Klimawandel Jahrtausende ohne Abkühlung

Wann kommt die nächste Eiszeit? Wohl später als eigentlich erwartet. Treibhausgase verschieben die Kaltphase um 8500 Jahre, rechnen britische Forscher vor - und halten dies für keine gute Nachricht.

Das Spiel "Was wäre gewesen, wenn?" belebt nicht nur manche öde Party, sondern auch Debatten in der Wissenschaft. Im jüngsten Fall geht es um die Frage, wann ohne die vom Menschen freigesetzten Treibhausgase die nächste Eiszeit anfangen würde. Die Frage ist nicht einfach zu beantworten, weil das Klima von Details der Erdbahn und der Leuchtkraft der Sonne, von Meeresströmungen und Treibhausgasen abhängt.

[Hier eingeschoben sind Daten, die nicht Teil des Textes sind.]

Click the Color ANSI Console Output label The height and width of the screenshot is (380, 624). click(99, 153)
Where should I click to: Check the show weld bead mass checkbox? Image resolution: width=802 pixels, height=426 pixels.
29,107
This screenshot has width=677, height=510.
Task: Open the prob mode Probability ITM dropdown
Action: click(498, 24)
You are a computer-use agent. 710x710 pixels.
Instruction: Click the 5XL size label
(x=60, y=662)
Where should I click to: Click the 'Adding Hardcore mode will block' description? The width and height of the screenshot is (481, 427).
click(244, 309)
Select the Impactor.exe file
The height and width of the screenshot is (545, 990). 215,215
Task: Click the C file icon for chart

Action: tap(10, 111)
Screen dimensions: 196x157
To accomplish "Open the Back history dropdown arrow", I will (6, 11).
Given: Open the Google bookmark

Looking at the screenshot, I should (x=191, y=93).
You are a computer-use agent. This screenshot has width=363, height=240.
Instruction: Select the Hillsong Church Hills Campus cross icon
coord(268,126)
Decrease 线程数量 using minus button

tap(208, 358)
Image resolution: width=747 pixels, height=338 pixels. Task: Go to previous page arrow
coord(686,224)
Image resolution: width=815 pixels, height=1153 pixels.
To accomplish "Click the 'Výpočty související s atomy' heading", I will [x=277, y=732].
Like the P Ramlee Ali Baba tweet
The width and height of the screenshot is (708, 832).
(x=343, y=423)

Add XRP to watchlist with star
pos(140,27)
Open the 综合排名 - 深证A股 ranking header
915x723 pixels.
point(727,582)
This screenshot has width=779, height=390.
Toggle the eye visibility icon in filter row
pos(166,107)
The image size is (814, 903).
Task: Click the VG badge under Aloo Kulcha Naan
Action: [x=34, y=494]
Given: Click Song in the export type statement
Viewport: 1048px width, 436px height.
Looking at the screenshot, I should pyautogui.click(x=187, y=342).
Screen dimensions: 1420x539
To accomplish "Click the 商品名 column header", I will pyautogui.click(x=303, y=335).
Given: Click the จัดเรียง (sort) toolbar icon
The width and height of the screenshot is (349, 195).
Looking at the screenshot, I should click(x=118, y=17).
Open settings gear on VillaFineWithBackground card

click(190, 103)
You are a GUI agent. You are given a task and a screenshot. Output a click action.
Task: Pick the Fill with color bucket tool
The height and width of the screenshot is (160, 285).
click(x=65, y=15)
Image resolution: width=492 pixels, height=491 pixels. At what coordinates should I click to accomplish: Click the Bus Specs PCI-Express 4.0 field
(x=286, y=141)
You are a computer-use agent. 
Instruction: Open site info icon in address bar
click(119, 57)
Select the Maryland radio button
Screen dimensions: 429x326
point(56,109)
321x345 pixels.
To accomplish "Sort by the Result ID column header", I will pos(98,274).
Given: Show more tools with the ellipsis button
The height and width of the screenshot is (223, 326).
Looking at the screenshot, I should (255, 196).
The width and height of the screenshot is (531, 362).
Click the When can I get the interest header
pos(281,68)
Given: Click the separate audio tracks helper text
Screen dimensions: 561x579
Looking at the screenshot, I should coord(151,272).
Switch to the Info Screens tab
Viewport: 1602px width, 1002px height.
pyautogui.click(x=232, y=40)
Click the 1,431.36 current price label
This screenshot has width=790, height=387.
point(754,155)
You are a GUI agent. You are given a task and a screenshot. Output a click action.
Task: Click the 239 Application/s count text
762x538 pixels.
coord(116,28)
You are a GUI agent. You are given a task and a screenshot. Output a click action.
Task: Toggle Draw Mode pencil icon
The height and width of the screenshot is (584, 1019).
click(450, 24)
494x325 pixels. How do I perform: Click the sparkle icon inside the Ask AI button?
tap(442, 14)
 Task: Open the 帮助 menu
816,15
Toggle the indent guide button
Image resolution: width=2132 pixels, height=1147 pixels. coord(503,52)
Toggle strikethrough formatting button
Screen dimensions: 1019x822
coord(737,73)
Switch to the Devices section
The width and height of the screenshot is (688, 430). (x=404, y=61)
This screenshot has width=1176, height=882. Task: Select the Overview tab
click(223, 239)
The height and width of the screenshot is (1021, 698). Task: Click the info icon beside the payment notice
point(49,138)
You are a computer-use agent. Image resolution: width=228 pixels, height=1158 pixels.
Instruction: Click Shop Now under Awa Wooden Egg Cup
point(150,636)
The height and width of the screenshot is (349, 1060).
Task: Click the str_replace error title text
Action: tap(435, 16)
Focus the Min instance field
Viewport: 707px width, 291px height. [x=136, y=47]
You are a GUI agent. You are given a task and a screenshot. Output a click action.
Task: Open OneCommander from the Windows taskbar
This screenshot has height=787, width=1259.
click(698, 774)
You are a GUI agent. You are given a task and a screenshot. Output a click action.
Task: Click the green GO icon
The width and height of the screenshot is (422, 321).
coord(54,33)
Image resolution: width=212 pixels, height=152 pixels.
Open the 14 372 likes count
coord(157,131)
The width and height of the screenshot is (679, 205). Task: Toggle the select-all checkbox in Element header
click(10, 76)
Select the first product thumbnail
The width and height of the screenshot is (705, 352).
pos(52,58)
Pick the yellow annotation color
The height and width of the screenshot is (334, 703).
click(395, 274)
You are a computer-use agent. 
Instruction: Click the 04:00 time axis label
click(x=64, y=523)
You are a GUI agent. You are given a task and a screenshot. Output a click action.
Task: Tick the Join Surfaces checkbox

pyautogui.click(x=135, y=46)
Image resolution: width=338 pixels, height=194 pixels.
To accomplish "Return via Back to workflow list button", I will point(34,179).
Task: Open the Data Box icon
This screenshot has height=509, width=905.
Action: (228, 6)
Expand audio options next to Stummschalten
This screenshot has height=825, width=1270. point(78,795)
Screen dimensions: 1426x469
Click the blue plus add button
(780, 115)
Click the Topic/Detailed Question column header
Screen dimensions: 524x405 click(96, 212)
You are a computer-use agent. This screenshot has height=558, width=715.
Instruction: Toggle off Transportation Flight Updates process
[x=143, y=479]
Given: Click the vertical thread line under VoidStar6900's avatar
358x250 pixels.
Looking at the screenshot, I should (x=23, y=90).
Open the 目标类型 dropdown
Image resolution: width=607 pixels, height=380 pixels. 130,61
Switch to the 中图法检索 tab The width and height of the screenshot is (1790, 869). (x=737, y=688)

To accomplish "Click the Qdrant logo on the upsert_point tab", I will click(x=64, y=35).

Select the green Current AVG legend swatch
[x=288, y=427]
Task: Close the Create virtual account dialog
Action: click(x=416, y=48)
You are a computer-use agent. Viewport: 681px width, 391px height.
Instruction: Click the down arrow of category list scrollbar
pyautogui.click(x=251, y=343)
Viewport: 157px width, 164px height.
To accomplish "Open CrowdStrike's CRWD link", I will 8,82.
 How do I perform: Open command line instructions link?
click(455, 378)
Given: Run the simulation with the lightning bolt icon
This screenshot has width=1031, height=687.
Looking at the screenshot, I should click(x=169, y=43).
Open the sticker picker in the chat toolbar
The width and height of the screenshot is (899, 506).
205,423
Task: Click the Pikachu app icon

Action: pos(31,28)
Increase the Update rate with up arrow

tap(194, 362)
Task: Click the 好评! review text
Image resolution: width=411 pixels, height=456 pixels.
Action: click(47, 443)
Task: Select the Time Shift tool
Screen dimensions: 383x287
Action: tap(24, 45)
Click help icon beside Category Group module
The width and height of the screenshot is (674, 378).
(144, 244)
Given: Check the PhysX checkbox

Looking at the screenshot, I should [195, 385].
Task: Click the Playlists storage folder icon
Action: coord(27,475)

Ein Team um Chronis Tzedakis vom University College London hat nun diese Parameter über frühere Erwärmungszyklen verglichen (Nature Geoscience, online). Am ehesten stimmt die geologische Gegenwart demnach mit der Situation vor 780.000 Jahren überein.

Die Forscher schließen daraus, dass auf einer nicht vom Menschen beherrschten Erde die nächste Eiszeit in spätestens 1500 Jahren begonnen hätte. Der Planet besäße dann wohl wie beim historischen Vorbild einen CO2-Spiegel um 240 ppm (Teile pro Million Luftmoleküle); tatsächlich hat die Menschheit den Wert seit 1850 von 280 auf fast 390 ppm gesteigert.

Unter diesen Bedingungen dürfte die nächste Eiszeit mindestens 10.000 Jahre auf sich warten lassen, sagt Jim Channell, Koautor der Studie von der University of Florida. Er hält das für keine gute Nachricht. In der verlängerten Warmzeit dürfte der Eispanzer der Antarktis schmelzen und den Meeresspiegel hochtreiben.